ITALY: Research project shows importance of oratories for poor Italian youth
(MissionNewswire) Between 2015 and 2016, the National Service for Youth Ministry of the Italian Bishops’ Conference provided a questionnaire to verify the number of oratories present in each Catholic diocese and the services they offered. They utilized the market research firm Ipsos Italia. Researcher and president of Ipsos Italia Nando Pagnoncelli created and deployed the study and the results show how vital these services still are to communities. Pagnoncelli had his own experiences growing up and receiving services from a Salesian oratory.
“From the age of 6 to 12, I played in the oratory, prayed, attended catechism and cinema. I began to mature many of the passions that are still with me as an adult. Around 13 to 14 years, the parish priest educated us to observe the neighborhood, to take on the problems of others, to participate in our communities,” said Pagnoncelli.
The research showed that there are 5,637 oratories, parish centers and youth associations. It is estimated that there are actually more than 8,000 across Italy, as some in northern Italy were not surveyed because they are annexed to parishes. In the south, several of the oratories are connected with Salesian missionaries and Salesian sisters with Daughters of Mary Help of Christians.
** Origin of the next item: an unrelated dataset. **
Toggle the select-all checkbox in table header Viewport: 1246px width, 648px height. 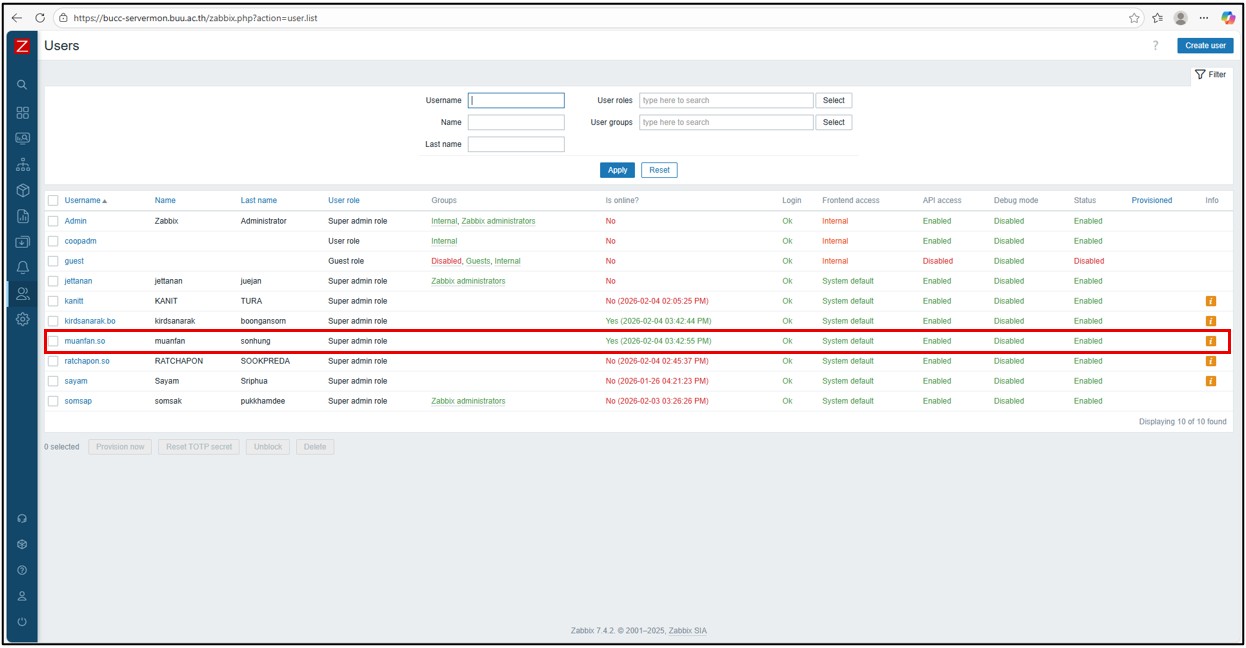click(53, 201)
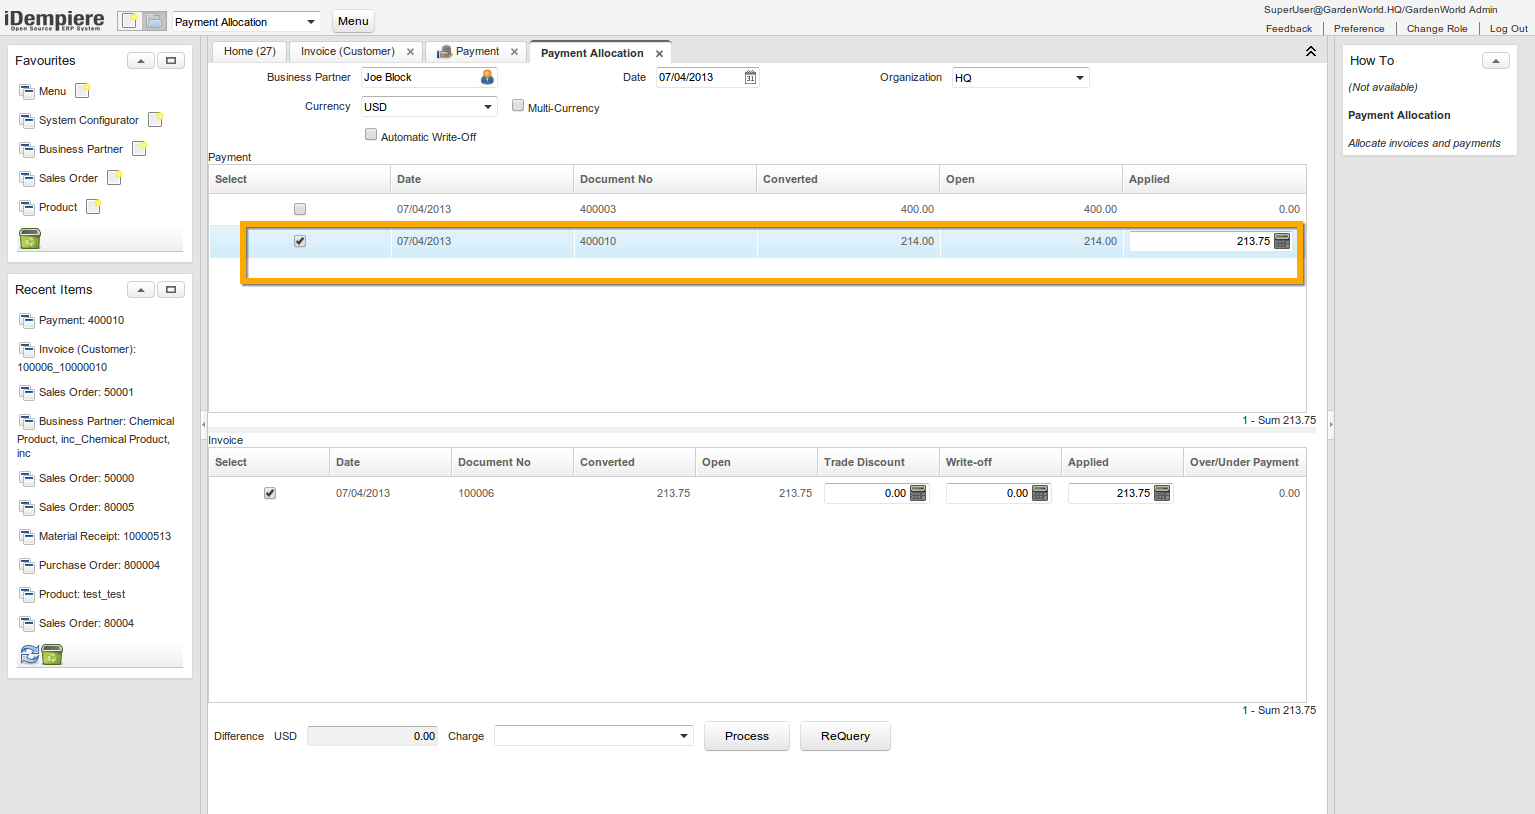Image resolution: width=1535 pixels, height=814 pixels.
Task: Open the Date calendar picker icon
Action: (750, 77)
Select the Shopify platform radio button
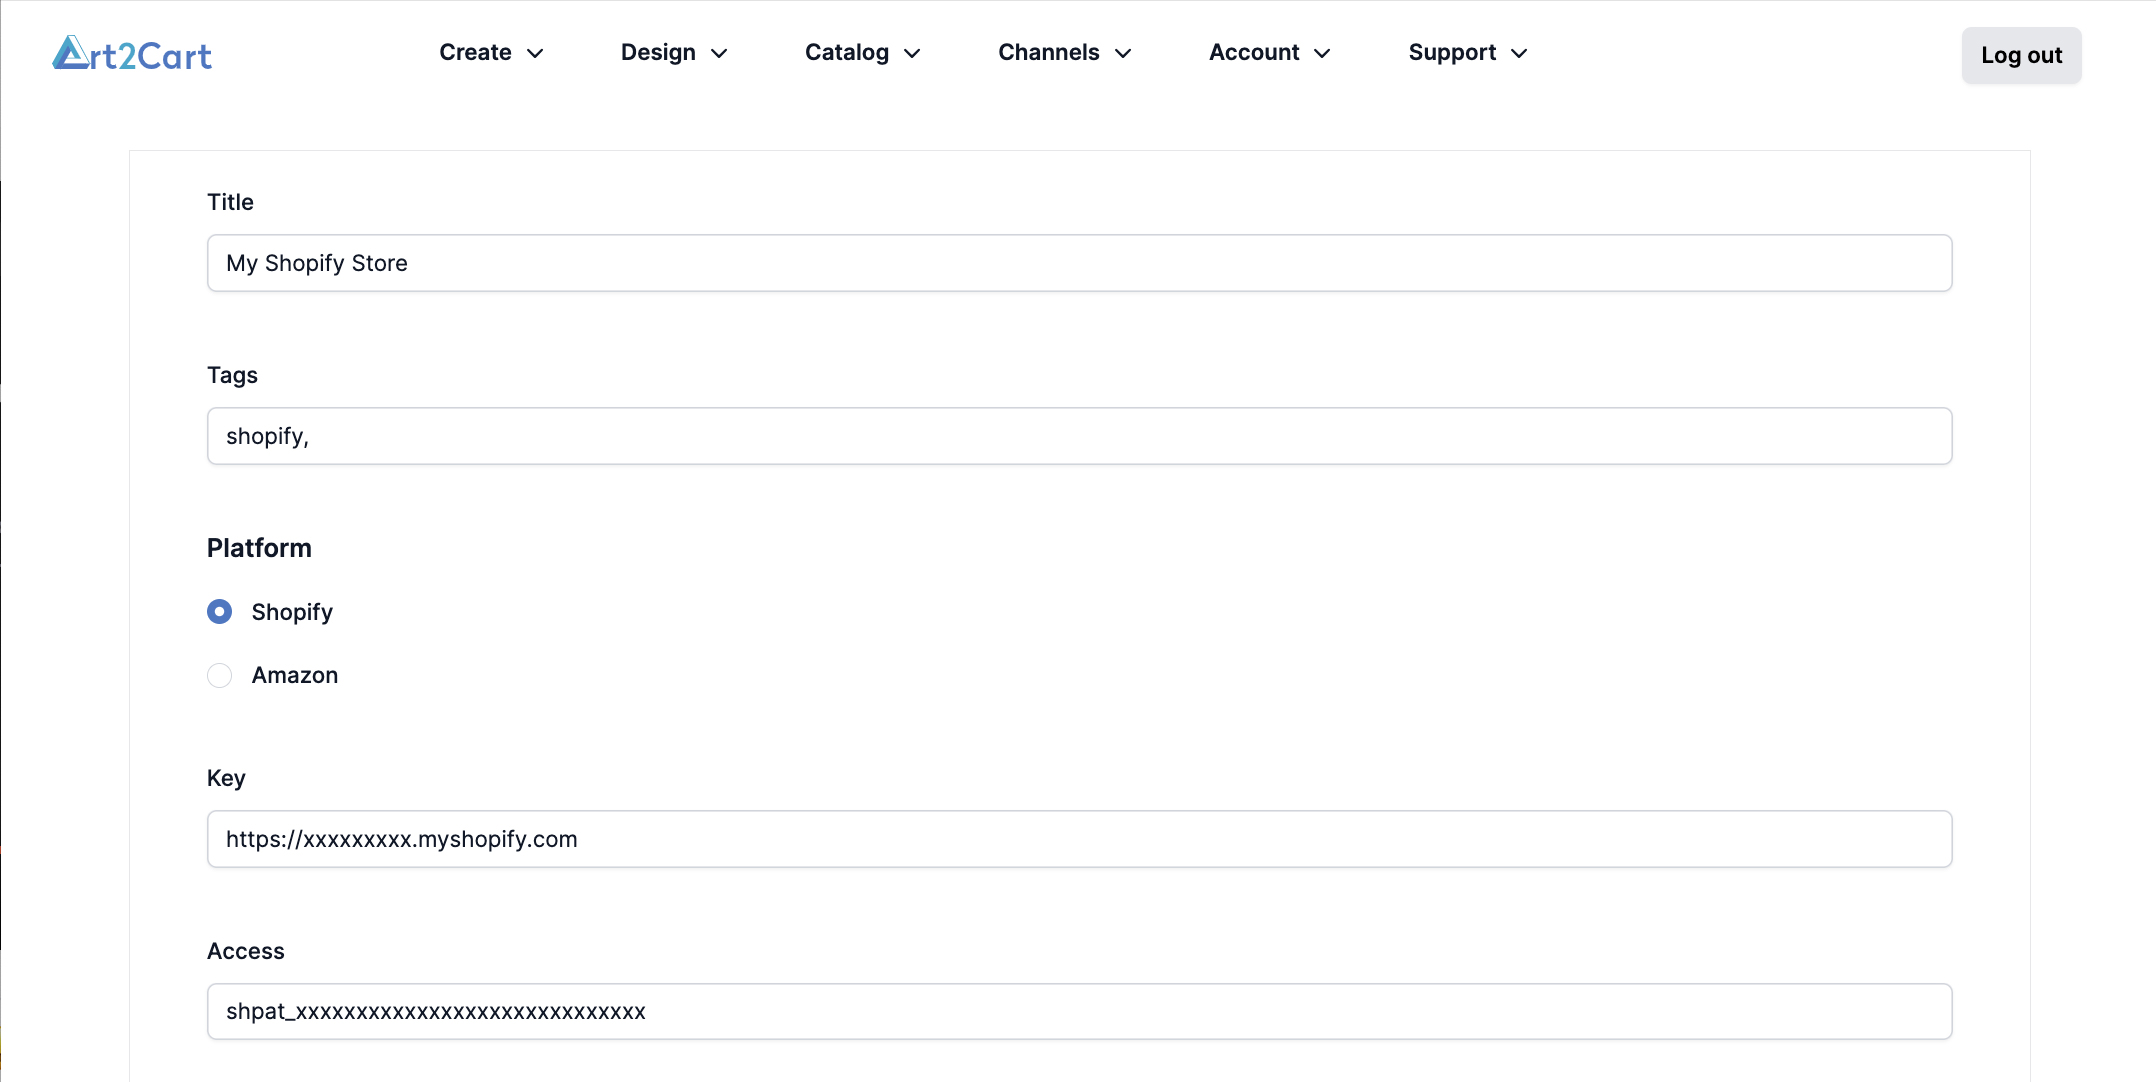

Almost all of the oratories have an educational component to them to ensure youth are staying focused on their studies. The research showed that 88 percent of the dioceses have their oratories open every day and offer a range of activities from games and sports to training and after-school activities, including volunteering, school-camps and pilgrimages. Ecological-environmental activities amount to only 25 percent of the activities, but many want to focus more time in this area. The size of the oratories and structures vary. For some it is only table soccer and a small outdoor field, while for others there is a kitchen with a dining room and rooms for cinema, theater, music and web radio.
Overall the data shows that oratories represent a safe haven for youth that answers the needs of families, children and local institutions. Some oratories have even designed and launched programs that help foreign minors with integration into their new communities.
One Salesian oratory, operated by the Salesian Small Steps Big Dreams Association, provides services to youth to aid them in their studies and provides enjoyable after school activities. There are 130 youth between the ages of 6 and 17 years old who participate in the project including six youth who had dropped out of school for more than a year and are preparing to return to school for the eighth grade. Youth involved in the project come from several cities in Naples including Torre Annunziata, Boscoreale, Boscotrecase and Trecase.
Through the project, youth are supported in their studies and engage in recycling workshops and pottery, football, volleyball, handicrafts and painting on glass. Youth spend time after school working on their homework and being tutored in subjects where they struggle. The project provides a safe, supportive atmosphere run by several Salesian educators.
“Many youth need the extra support to do well in school and this project provides that, along with so much more,” says Father Mark Hyde, executive director of Salesian Missions, the U.S. development arm of the Salesians of Don Bosco. “Through the project, youth are able to connect with their peers while learning new skills including the arts and sports, which teach teamwork, problem solving and socialization skills.”
In Italy, Europe’s third-largest economy, close to 2 million children live in poverty, according to UNICEF. The poverty rate has risen in the wake of Europe’s economic crisis, and unemployment is at its highest level since the late 1970s with the overall jobless rate at 12.5 percent and youth unemployment as high as 41 percent. Some youth are unable to attend school and others drop out to work at the few jobs available to them. A growing number of children work as laborers on farms and others have turned to the sex trade to help support their families. Those in poverty often live without adequate shelter, hot water, regular meals and health care.